The command sudo /opt/cantemo/portal/manage.py https_cert can be used to check certificate file status and create a new snake-oil certificate.

See also _admin_system_settings for HTTPS related settings.

Note

When using a self-signed / snake-oil or otherwise untrusted certificate,

certain browsers and or browser versions may not download media files properly which can cause the video player not to work. In this case, make sure you have added the certificate to your computer’s local key store. How to do this varies between browsers and/or operating systems. You will also have to add the certificate to the truststore so vidispine can contact portal.

Using HTTP and HTTPS Proxies

If you need to specify proxy servers for any of the services/components that Portal is using, you will need to set them up by using environment variables. The http_proxy and https_proxy environment variables are used to specify proxy settings for client programs executing http requests. The format looks like:

http_proxy="http://SERVER:PORT/"
http_proxy="http://USERNAME:PASSWORD@SERVER:PORT/"

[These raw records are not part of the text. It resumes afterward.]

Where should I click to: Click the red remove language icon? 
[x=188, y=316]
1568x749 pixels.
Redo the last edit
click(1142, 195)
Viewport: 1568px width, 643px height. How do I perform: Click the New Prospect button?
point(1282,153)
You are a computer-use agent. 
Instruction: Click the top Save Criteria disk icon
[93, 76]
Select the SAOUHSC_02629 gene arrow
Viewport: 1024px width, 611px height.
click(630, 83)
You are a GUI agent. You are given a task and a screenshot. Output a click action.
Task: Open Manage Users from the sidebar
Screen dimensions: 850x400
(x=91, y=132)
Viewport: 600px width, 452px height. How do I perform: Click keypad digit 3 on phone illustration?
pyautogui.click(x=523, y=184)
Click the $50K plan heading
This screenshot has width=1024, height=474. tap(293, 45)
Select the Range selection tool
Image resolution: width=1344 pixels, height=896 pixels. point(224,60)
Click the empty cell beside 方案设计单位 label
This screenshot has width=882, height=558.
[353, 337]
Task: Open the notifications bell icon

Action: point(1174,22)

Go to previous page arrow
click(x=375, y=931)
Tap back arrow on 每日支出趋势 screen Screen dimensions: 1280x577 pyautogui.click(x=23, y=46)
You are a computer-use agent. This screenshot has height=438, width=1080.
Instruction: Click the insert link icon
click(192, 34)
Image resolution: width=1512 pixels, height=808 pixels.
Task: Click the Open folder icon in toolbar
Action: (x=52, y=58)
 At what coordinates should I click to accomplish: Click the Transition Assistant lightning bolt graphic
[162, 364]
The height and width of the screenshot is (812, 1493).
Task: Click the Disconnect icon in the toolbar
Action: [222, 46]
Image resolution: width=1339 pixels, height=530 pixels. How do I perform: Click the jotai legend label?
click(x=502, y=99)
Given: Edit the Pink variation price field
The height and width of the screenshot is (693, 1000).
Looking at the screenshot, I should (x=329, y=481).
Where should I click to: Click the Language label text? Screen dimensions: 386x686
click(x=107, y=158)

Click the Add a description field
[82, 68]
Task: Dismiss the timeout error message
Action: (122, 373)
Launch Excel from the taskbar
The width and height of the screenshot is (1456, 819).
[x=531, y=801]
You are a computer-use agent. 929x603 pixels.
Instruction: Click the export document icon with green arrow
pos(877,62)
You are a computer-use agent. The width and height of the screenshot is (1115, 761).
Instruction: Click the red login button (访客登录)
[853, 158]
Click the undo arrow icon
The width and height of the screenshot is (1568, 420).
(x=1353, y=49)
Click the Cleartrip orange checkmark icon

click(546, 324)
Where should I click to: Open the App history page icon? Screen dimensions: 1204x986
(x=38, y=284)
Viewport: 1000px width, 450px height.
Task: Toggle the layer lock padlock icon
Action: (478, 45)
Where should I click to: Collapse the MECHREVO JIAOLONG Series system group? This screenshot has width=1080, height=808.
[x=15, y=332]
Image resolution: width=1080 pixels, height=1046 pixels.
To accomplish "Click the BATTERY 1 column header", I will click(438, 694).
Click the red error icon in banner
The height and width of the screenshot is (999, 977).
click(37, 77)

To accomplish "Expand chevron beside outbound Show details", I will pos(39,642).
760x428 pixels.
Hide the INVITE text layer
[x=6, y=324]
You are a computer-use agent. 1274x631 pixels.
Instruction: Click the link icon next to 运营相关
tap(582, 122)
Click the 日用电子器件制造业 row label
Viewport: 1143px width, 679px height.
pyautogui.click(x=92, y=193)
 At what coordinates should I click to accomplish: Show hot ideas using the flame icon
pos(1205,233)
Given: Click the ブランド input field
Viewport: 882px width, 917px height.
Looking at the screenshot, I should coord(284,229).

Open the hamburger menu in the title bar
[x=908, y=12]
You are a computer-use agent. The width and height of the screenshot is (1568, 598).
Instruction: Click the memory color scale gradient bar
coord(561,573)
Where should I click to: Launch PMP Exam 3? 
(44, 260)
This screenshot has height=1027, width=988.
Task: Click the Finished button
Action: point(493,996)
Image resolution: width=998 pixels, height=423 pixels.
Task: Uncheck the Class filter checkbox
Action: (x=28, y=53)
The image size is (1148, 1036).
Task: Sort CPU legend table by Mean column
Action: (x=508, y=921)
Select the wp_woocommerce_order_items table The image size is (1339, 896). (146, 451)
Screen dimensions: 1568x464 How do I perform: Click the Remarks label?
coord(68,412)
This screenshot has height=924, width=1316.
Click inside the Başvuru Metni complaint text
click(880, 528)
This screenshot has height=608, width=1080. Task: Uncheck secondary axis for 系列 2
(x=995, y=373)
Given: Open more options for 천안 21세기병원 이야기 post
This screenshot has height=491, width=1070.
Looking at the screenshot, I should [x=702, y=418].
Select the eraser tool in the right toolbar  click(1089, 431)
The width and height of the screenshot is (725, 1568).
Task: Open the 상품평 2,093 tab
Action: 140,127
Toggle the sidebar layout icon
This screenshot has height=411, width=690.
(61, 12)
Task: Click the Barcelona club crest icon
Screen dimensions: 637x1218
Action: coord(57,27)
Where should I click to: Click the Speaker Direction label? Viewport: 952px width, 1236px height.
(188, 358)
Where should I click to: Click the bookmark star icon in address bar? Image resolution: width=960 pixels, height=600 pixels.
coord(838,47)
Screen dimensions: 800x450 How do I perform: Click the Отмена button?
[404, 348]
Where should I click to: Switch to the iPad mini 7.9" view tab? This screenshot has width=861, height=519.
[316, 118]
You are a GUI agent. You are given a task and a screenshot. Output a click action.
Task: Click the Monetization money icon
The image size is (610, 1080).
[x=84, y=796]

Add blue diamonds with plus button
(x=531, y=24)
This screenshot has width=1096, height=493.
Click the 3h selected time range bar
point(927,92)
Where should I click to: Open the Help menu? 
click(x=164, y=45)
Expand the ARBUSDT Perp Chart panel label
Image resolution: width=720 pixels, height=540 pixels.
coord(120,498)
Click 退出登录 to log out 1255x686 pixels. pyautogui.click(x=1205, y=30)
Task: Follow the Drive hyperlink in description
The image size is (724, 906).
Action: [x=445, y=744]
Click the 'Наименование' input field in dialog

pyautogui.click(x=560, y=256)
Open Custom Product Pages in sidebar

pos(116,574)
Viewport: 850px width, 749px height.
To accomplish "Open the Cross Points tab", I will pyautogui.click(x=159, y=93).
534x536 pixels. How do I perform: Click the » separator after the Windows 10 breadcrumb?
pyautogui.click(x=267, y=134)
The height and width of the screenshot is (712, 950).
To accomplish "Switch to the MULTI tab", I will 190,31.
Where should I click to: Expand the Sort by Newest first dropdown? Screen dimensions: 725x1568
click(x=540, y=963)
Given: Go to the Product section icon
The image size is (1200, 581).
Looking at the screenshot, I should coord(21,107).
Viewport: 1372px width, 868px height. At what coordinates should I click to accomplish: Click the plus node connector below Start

When setting them up, all the http or https requests will pass through the proxy. So, depending on your configuration, you might sometimes need to specify a way to skip some requests to go through the proxy. For instance, in the regular installation Portal and Vidispine are running on the same server, so it’s needed to avoid proxying the localhost address for them to be able to communicate. This can be done by using the no_proxy variable:

no_proxy="127.0.0.1, localhost"

In order to permanently set the variables, they can be added to “/etc/environment”, so that they will be loaded every time a new process is started. As most of the services in Portal are running under “systemd”, it is also needed to set them up in a special way for every service. If we take “portal-web.service” as an example of a service we want to specify these variables on, you will need to do the following:

First, create a folder with the service name and “.d” suffix under /etc/systemd/system/, for example:

/etc/systemd/system/portal-web.service.d

Then, add a text file (with any name), but with the “.conf” suffix, for example, “proxies.conf”, and add the environment variables like this:

[Service]
Environment=http_proxy=...
Environment=no_proxy=...

Then restart the systemd daemon so that the changes take effect:

systemctl daemon-reload

And then restart portal.target:

systemctl restart portal.target

Note

Always remember to properly specify the no_proxy variable, as the Portal installer is also making use of this and can fail if cannot establish a communication with Vidispine or other services.

Changing the log level

Simply change the log level on Portal’s system settings page available under Admin

_images/LogLevelChange.png

To one of these levels: DEBUG, ERROR, INFO, WARN, CRITICAL.

Click save and the change will take effect immediately.

More information please see Portal logging.

Additional logging parameters

Portal uses the Python logging module, and its documentation is a good source of further usage and configuration of logging such as handlers for automatically emailing certain levels, having a HTTP server for seeing log files and logging to multiple locations.